The problem started getting out of hand when we got rid of our filing cabinets. Admittedly, they were dinosaurs – bulky, outdated, rusting – but they kept it all ‘under one roof.’ That was helpful. So when we decided to clear them out, I was left with plastic filing boxes here, there, and everywhere.
Cue the Sadness and Discomfort
And then I started going through the boxes.
Yup. I know why I’ve been avoiding this task.
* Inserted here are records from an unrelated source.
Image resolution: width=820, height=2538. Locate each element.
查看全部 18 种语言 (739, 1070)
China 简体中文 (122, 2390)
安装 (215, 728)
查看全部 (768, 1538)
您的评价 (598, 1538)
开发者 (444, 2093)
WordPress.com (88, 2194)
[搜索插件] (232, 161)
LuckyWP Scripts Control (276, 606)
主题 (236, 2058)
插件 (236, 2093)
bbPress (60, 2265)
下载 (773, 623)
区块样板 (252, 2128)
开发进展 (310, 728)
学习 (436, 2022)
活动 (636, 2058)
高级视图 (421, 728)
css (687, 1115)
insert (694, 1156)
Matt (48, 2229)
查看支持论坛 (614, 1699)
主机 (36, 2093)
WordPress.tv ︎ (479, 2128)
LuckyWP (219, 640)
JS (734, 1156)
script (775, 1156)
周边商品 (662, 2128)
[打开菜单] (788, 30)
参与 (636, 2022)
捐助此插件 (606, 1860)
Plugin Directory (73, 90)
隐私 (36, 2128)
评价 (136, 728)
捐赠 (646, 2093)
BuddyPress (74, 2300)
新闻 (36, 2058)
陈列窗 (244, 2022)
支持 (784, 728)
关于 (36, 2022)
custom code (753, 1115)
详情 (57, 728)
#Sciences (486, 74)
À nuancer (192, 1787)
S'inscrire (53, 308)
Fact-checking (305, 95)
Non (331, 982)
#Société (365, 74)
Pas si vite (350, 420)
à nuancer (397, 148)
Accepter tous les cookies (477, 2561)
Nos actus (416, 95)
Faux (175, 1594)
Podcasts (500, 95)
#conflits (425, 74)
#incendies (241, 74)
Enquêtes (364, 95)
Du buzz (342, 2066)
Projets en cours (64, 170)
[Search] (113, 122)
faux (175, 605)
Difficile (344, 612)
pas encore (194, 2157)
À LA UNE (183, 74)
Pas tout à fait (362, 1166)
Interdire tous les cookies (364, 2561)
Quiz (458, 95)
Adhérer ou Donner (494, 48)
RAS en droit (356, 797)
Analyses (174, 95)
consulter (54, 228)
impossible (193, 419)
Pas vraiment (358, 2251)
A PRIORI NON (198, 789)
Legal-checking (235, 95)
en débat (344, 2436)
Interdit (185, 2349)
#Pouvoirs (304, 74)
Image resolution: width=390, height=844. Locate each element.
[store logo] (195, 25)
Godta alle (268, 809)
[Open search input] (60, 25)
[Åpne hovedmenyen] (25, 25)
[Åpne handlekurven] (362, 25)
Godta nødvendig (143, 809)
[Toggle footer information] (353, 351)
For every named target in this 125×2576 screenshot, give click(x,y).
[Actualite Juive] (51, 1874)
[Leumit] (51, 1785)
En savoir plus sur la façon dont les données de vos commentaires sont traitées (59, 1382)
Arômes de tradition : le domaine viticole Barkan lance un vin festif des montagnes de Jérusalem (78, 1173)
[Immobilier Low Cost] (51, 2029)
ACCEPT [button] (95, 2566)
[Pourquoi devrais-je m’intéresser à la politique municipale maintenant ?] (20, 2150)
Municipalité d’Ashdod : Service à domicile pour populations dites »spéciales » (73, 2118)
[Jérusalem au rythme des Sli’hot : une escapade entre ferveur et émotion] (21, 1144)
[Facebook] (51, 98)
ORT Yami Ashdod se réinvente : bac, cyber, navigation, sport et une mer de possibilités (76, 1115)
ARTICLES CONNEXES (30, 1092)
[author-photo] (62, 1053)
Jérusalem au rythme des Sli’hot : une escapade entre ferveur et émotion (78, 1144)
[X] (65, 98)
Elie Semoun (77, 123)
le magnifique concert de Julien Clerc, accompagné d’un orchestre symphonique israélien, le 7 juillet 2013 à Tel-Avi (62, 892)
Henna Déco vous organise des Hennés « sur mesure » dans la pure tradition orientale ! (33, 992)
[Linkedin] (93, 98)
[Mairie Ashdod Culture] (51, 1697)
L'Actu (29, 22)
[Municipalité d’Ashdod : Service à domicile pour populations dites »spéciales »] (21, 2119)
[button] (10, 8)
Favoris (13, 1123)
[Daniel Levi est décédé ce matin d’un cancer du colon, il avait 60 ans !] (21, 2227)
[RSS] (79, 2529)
And I’m also recognizing the sad synchrony of this being Memorial Day (weekend) and how I feel going through my myriad folders of paper today.
I may not be remembering and honoring the service of military people by wading through these folders, but I am engaging in honoring memories.
And wading is the appropriate term. Wow. This is hard. And it’s bringing up lots of feelings.
Perhaps I’ll have more to share tomorrow. In the meantime – I wish we could all feel more confident that the sacrifices made by those who served in the armed forces to protect democracy and our republic were being honored and respected by those in power today.
Things feel disturbingly precarious this Memorial Day.